### Excerpt

MHB Understanding induction proof of pigeonhole principle

AI Thread Summary
The discussion revolves around understanding the induction proof of the pigeonhole principle as presented in Biggs' Discrete Mathematics. The theorem asserts that if there is an injection from the natural numbers up to n to those up to m, then n must be less than or equal to m. Participants express confusion about specific steps in the proof, particularly the construction of the injection j* and the implications of the cases where j(x) equals or does not equal s+1. Clarifications highlight that the induction statement should consider m as a variable rather than fixed, which simplifies the proof process. The conversation concludes with a better understanding of the proof's structure and the importance of correctly framing induction statements.
Mathmellow
Messages
7
Reaction score
0
I am struggling to understand the induction proof of the pigeonhole principle in my textbook. The theorem and the proof, from Biggs Discrete Mathematics, is pasted below, and I will explain further (see bold text) what I am having trouble with.

Theorem. Let m be a natural number. Then the following statement is true for every natural number n: if there is an injection from $$\Bbb{N}_n$$ to $$\Bbb{N}_m$$, then $$n\leq m$$.

Proof. We use the principle of induction.
The statement is true when $$n=1$$, since $$1\leq m$$ for any natural number m.
The induction hypothesis is that the statement is true when n takes a specific value $$k\ge 1$$. We have to deduce that it is true when $$n=k+1$$.
Suppose that $$j:\Bbb{N}_{k+1}\to\Bbb{N}_m$$ is an injection. Since $$k+1\geq 2$$, it follows (from the definition of an injection) that m cannot be 1. So $$m=s+1$$, for some natural number s. In order to show that $$k+1\leq m=s+1$$, we construct an injection $$j^*:\Bbb{N}_k\to\Bbb{N}_s$$, and use the induction hypothesis to conclude that $$k\leq s$$.
There are two cases.

Case 1: Suppose that $$j(x)\neq s+1$$ for all $$x\in \Bbb{N}_k$$. Then we let $$j^*$$ be the injection defined by $$j^*(x)=j(x)$$, for all $$x\in\Bbb{N}_k$$.
What do they mean by this step? What are they accomplishing by defining the injection $$j^*(x)=j(x)$$, and what exactly do they mean by $$j(x)\neq s+1$$?

Case 2: (See figure below) Suppose that there is an $$x\in\Bbb{N}_k$$ such that $$j(x)=s+1$$.
Then $$j(k+1)=y$$, where (since j is an injection) $$y\neq s+1$$. In this case define $$j^*$$ as follows: $$j^*(x)=y,\quad j^*(z)=j(z) (z\neq x)$$.

### Instructions
1/ In the pigeonhole principle thread, condense the paragraph beginning "The discussion revolves around" into a short bulleted list that keeps its main facts.
2/ Go on with the pigeonhole principle thread, starting right after its last sentence.
The item-finding material that comes next is separate from the pigeonhole principle thread.

Item-finding material
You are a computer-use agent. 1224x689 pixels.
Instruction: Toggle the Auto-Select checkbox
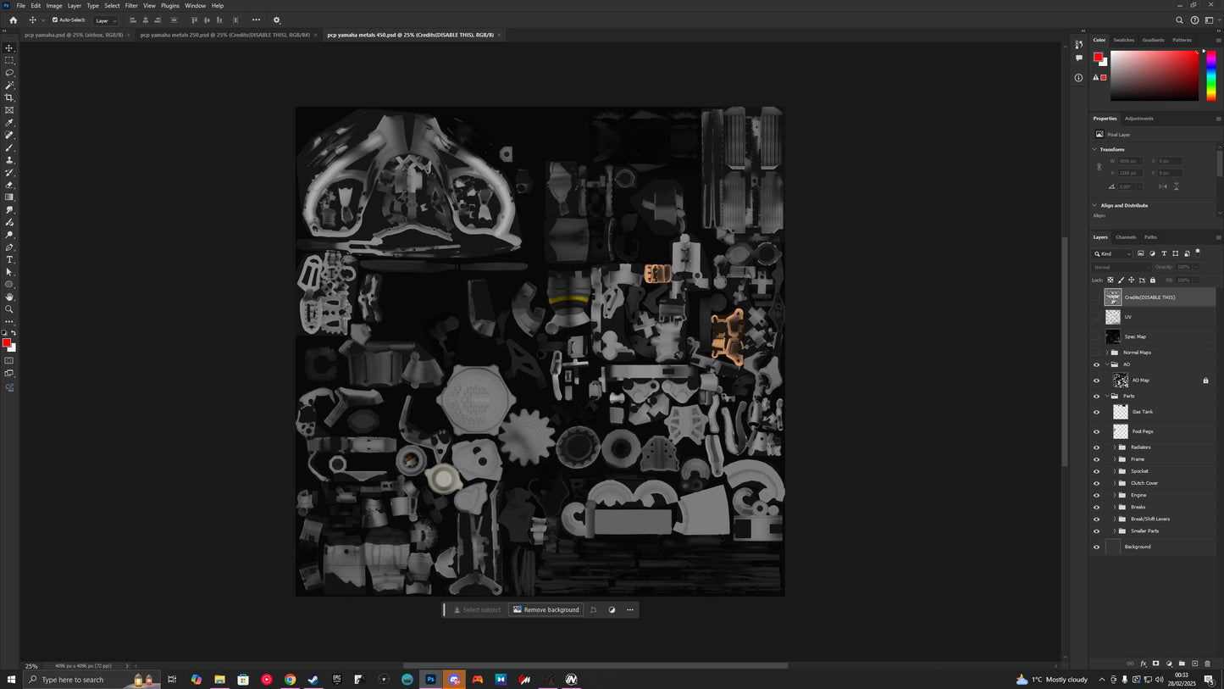(x=55, y=20)
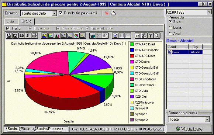The width and height of the screenshot is (214, 135).
Task: Select the horizontal bar chart icon
Action: pos(51,36)
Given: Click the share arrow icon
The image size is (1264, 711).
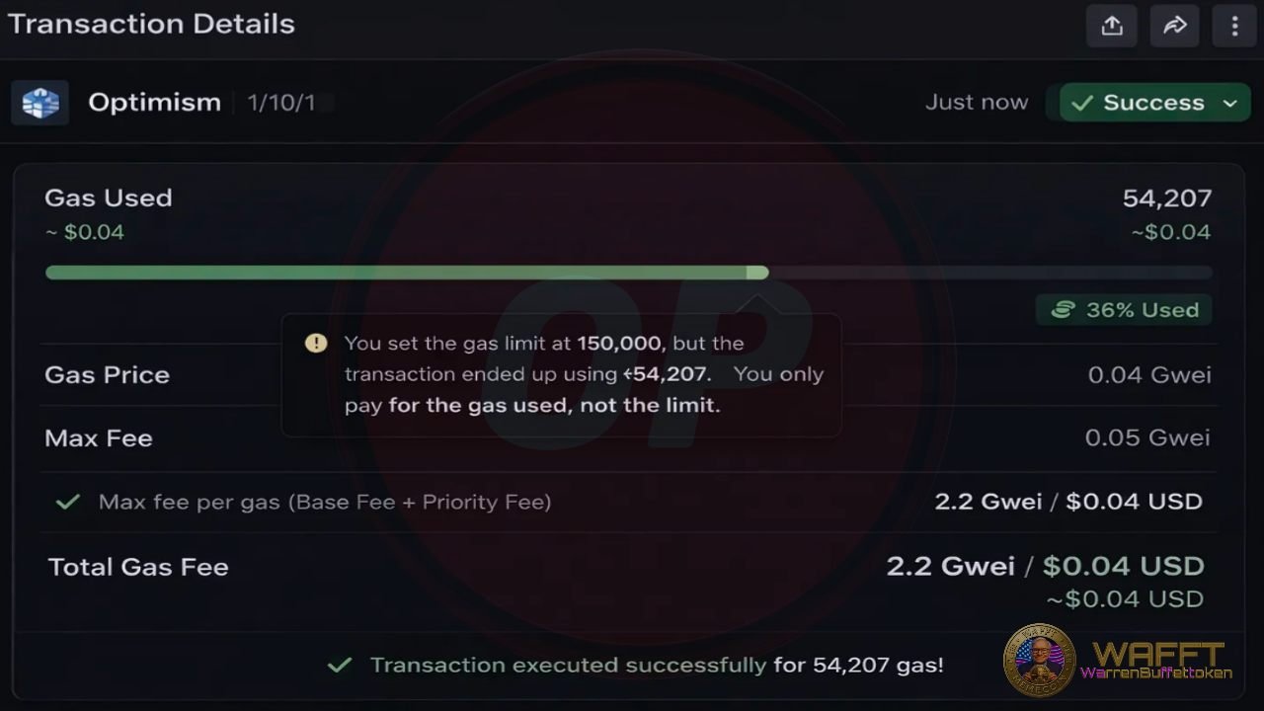Looking at the screenshot, I should pos(1175,27).
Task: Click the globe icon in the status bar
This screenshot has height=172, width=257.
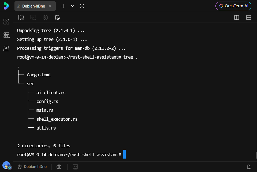Action: click(59, 167)
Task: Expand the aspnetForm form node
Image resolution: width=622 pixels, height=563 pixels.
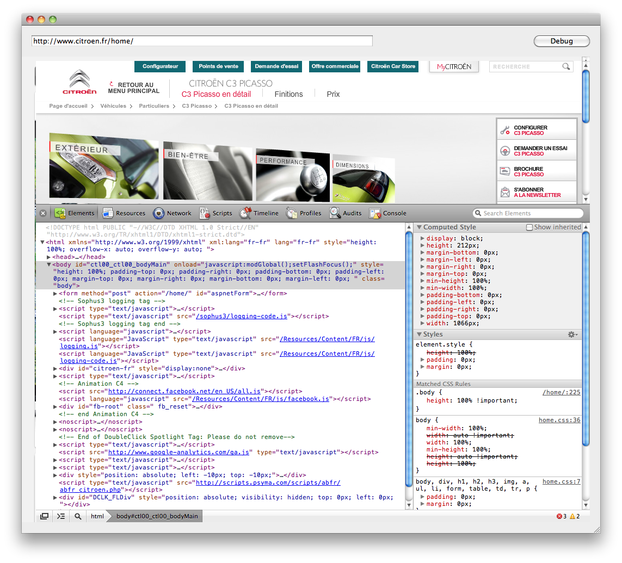Action: (56, 294)
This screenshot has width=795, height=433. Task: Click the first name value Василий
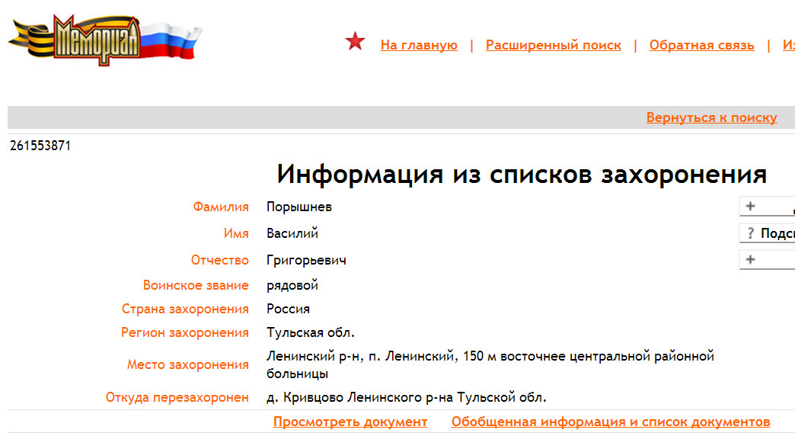[x=292, y=233]
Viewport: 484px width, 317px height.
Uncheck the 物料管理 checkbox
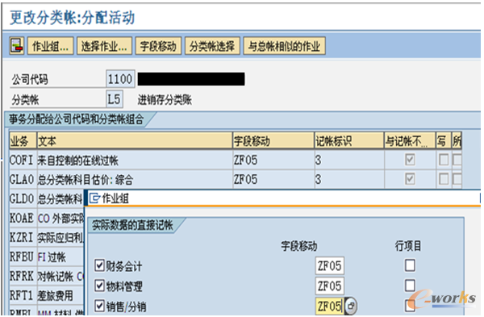(99, 286)
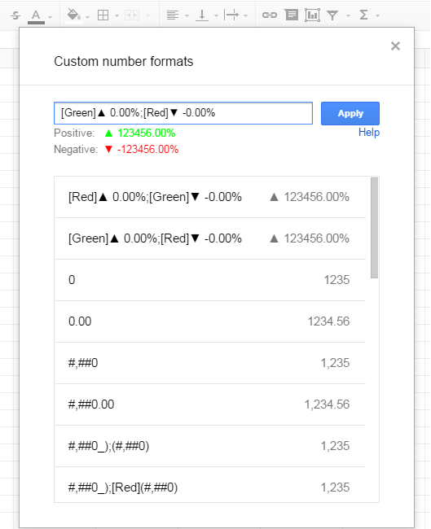Screen dimensions: 431x529
Task: Click the borders icon
Action: click(x=103, y=15)
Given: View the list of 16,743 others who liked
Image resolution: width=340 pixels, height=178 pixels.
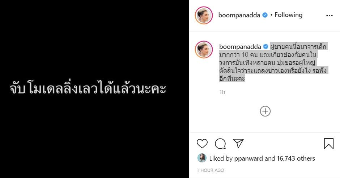Looking at the screenshot, I should (296, 158).
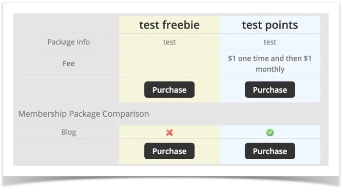
Task: Click the word 'monthly' in the fee cell
Action: 270,69
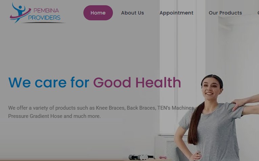The width and height of the screenshot is (259, 161).
Task: Click the blue figure icon in the logo
Action: coord(19,12)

### Exercise answers
1/
- Topic: understanding the induction proof of the pigeonhole principle in Biggs' Discrete Mathematics.
- Theorem: if there is an injection from the natural numbers up to n to those up to m, then n ≤ m.
- Points of confusion: how the injection j* is constructed, and the cases where j(x) equals or does not equal s+1.
- Key clarification: the induction statement should treat m as a variable rather than fixed, which simplifies the proof.
- Outcome: a better understanding of the proof's structure and of how to frame induction statements correctly.

2/
It is easy to check that $$j^*$$ is an injection.
View attachment 8180
Again, I am having problems understanding this case. I would appreciate if someone could explain this, as well as the previous step more thoroughly.
Thanks in advance!
 

Attachments

  • IMG_5444.JPG
    IMG_5444.JPG
    11.7 KB · Views: 147
Physics news on Phys.org
Mathmellow said:
what exactly do they mean by $j(x)\ne s+1$?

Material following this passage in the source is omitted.